Was ist ein Minijob?
Ein Minijob ist eine geringfuegige Beschaeftigung mit einem monatlichen Verdienst von maximal 538 Euro. Die Minijob-Grenze wurde zuletzt im Jahr 2024 angepasst und liegt 2026 weiterhin bei 538 Euro pro Monat. Minijobber sind grundsaetzlich von der Lohnsteuer und den meisten Sozialversicherungsbeitraegen befreit. Der Arbeitgeber zahlt pauschale Abgaben von rund 30 Prozent, waehrend der Arbeitnehmer in der Regel keine Abzuege hat. Das bedeutet: Brutto gleich Netto.

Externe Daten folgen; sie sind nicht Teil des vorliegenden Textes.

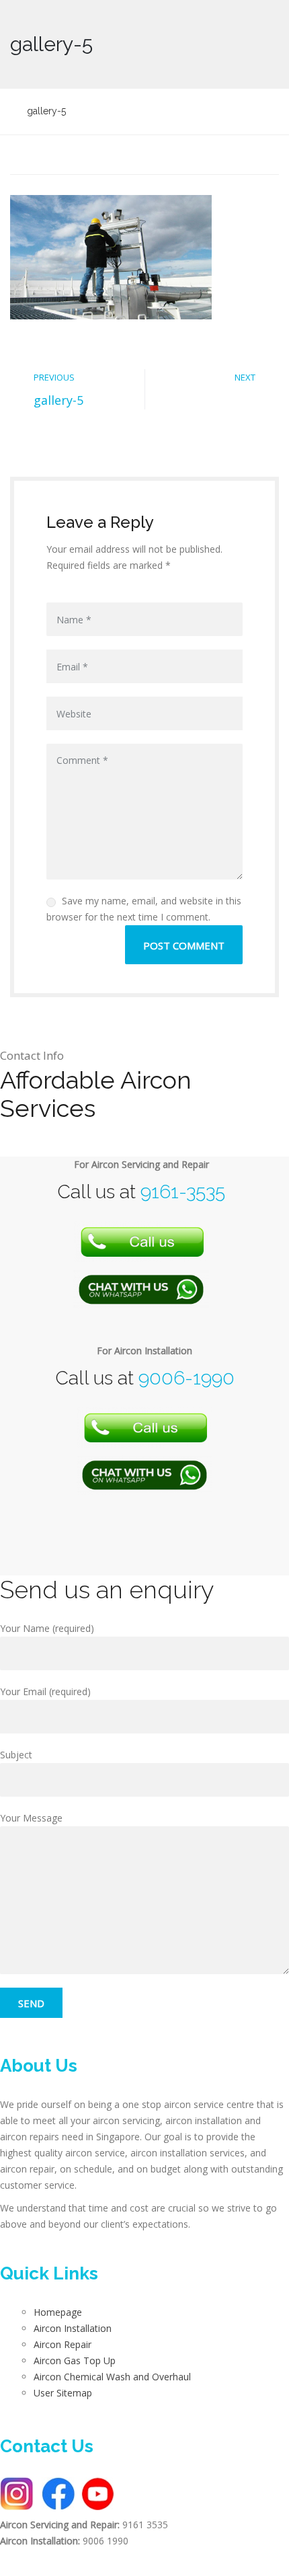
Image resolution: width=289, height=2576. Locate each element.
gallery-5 (58, 400)
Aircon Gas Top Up (75, 2360)
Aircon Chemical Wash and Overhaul (112, 2376)
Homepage (58, 2312)
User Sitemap (63, 2392)
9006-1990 (186, 1378)
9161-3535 (182, 1192)
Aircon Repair (62, 2344)
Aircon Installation (73, 2328)
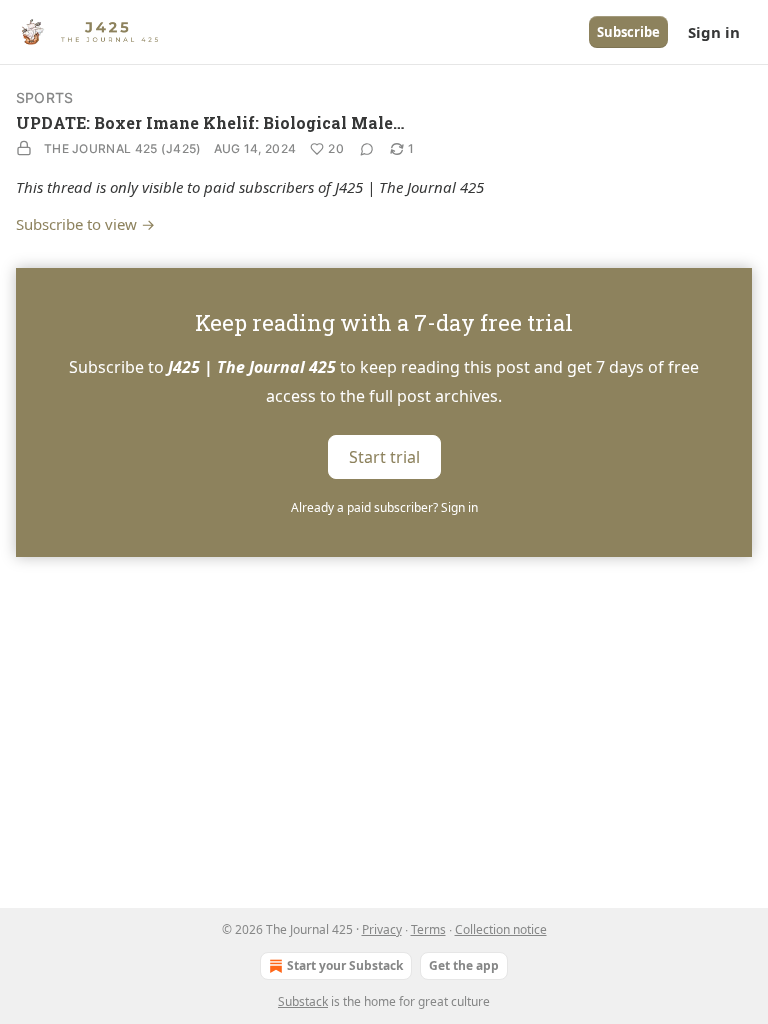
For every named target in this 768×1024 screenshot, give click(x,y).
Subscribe (628, 32)
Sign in (714, 32)
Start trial (384, 457)
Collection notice (501, 929)
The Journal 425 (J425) (123, 148)
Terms (428, 929)
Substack (303, 1001)
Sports (44, 97)
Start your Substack (345, 965)
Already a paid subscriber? (384, 507)
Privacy (382, 929)
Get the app (464, 965)
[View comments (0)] (367, 149)
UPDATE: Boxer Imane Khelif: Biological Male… (210, 122)
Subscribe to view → (85, 224)
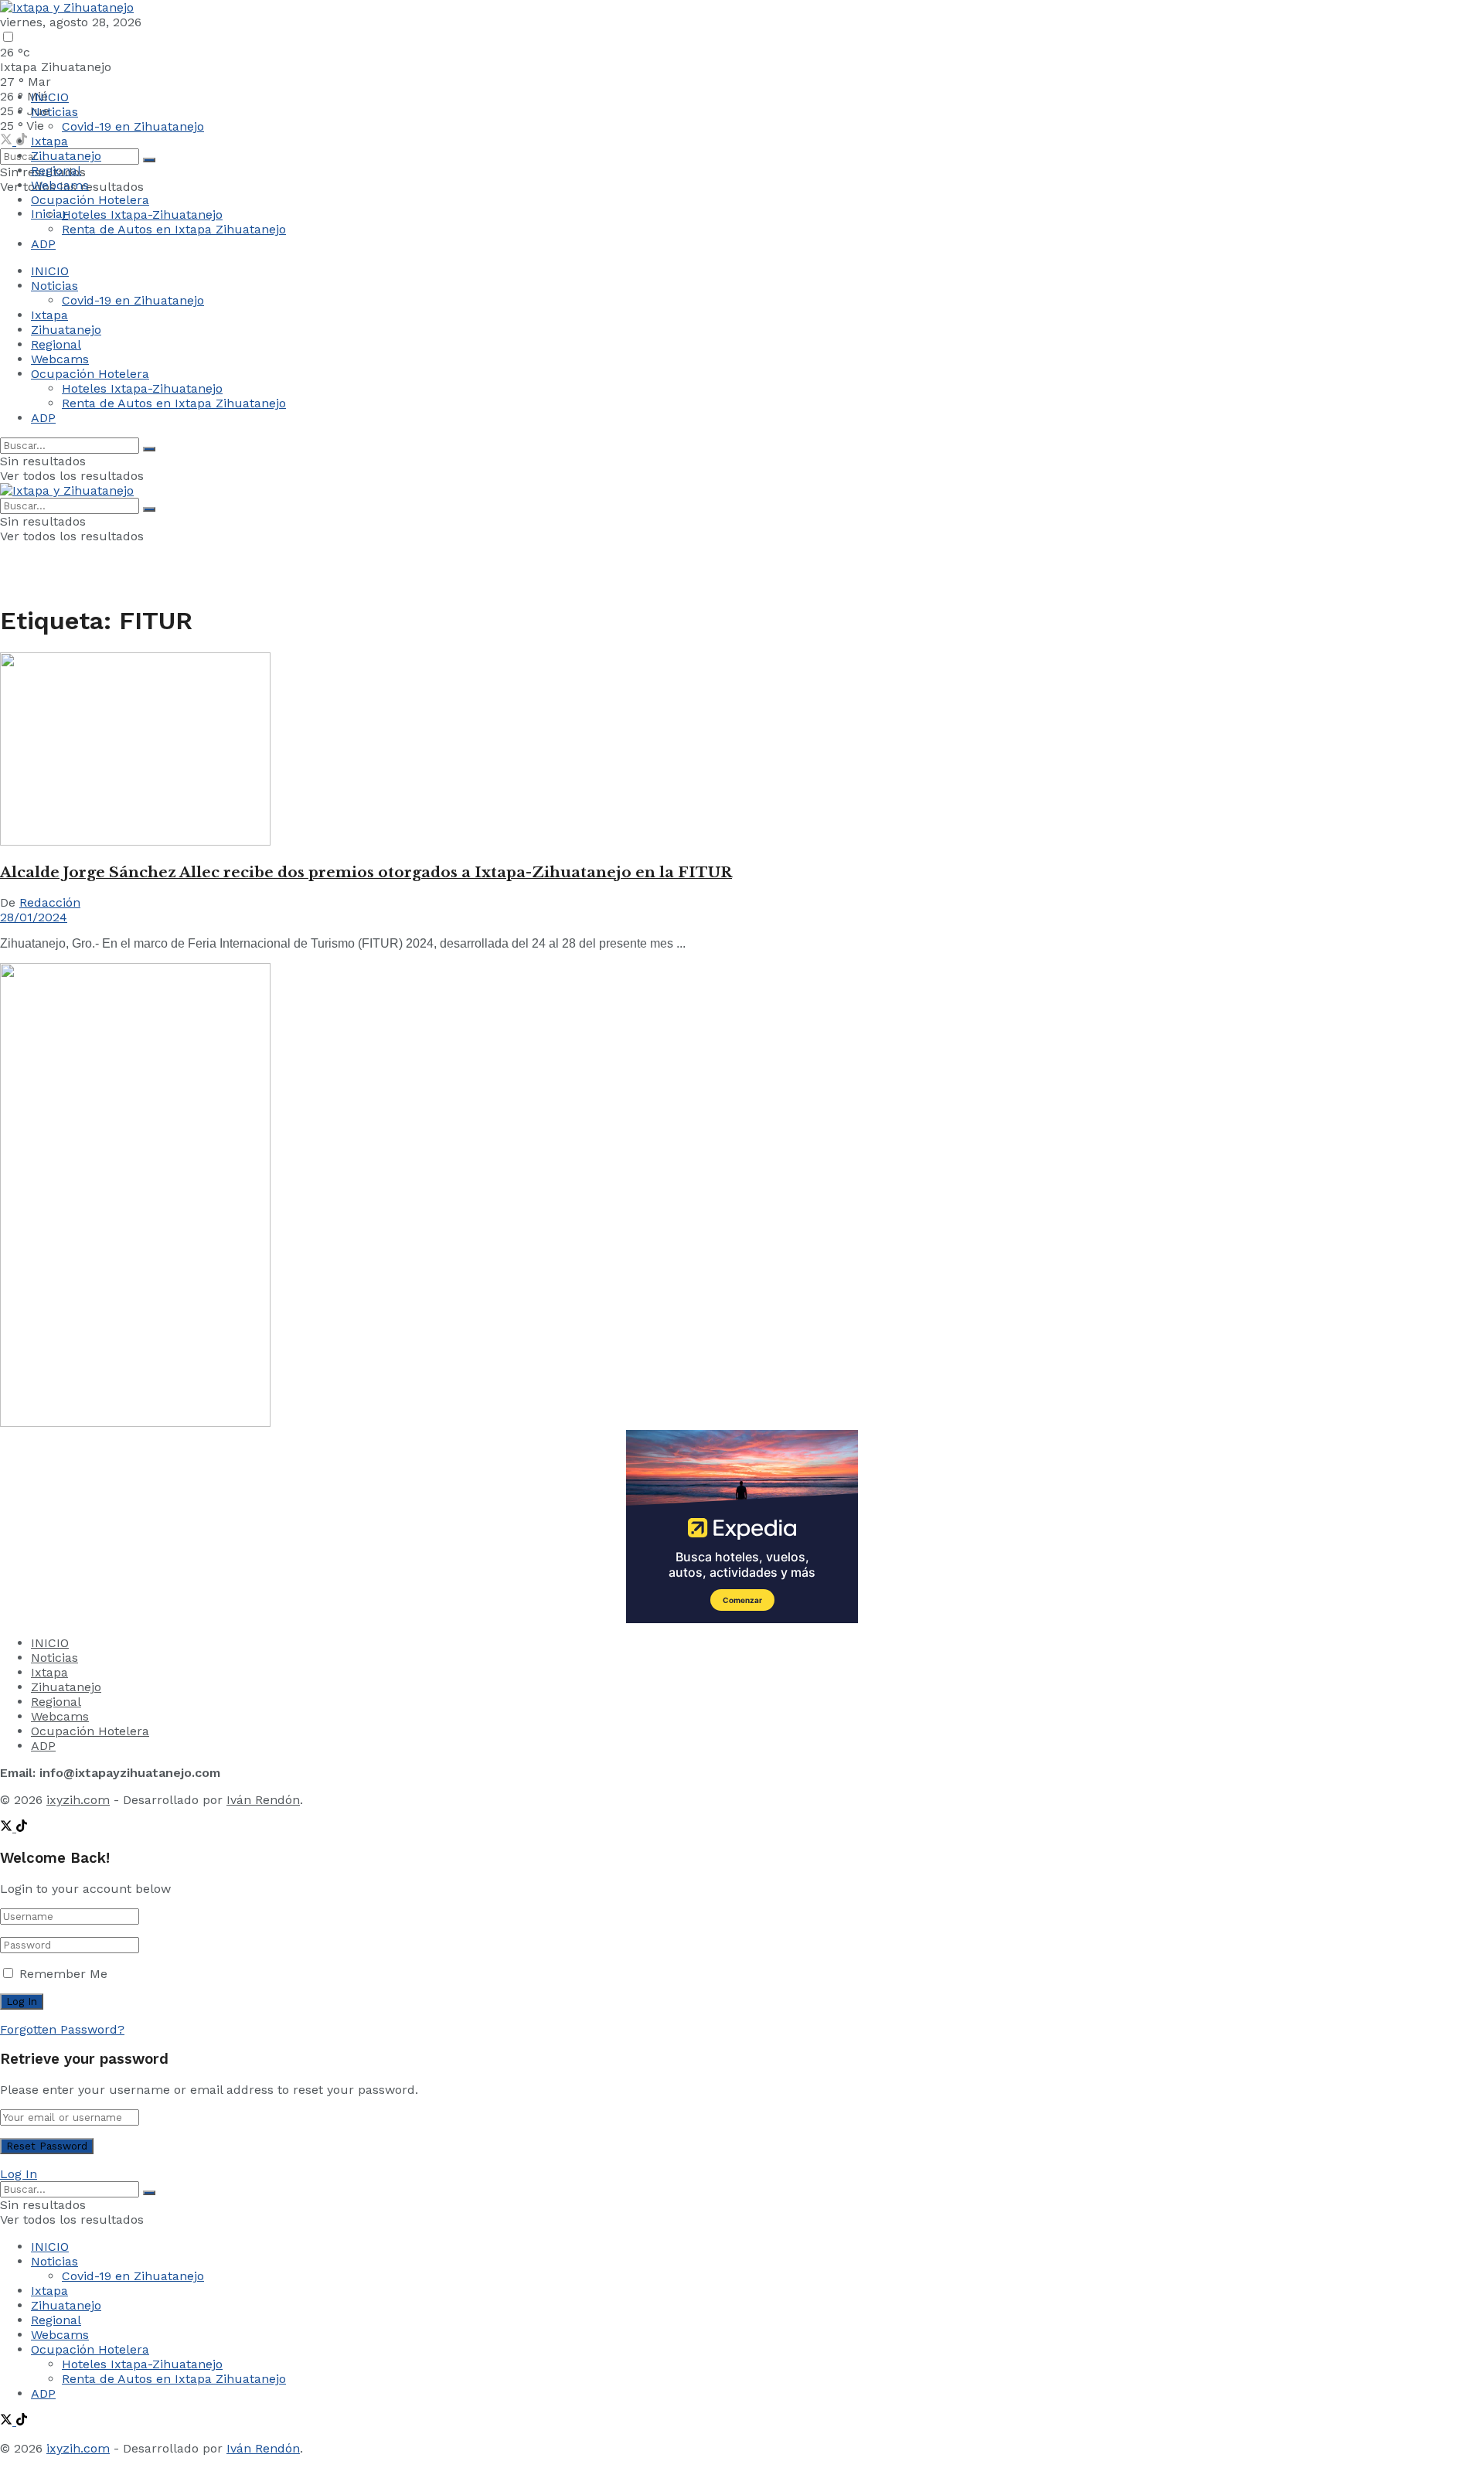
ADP (43, 244)
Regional (56, 170)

Rentenversicherung im Minijob
Seit 2013 sind Minijobber automatisch rentenversicherungspflichtig. Der Eigenanteil betraegt 3,6 Prozent des Bruttoverdienstes, also maximal rund 19,37 Euro bei 538 Euro Verdienst. Allerdings kannst du dich von der Rentenversicherungspflicht befreien lassen, indem du einen schriftlichen Antrag beim Arbeitgeber stellst. Ohne Befreiung erwirbst du vollwertige Pflichtbeitragszeiten fuer deine Rentenansprueche, was sich positiv auf die spaetere Rente auswirkt. Mit Befreiung entfaellt der Eigenanteil und dein Netto entspricht exakt dem Brutto.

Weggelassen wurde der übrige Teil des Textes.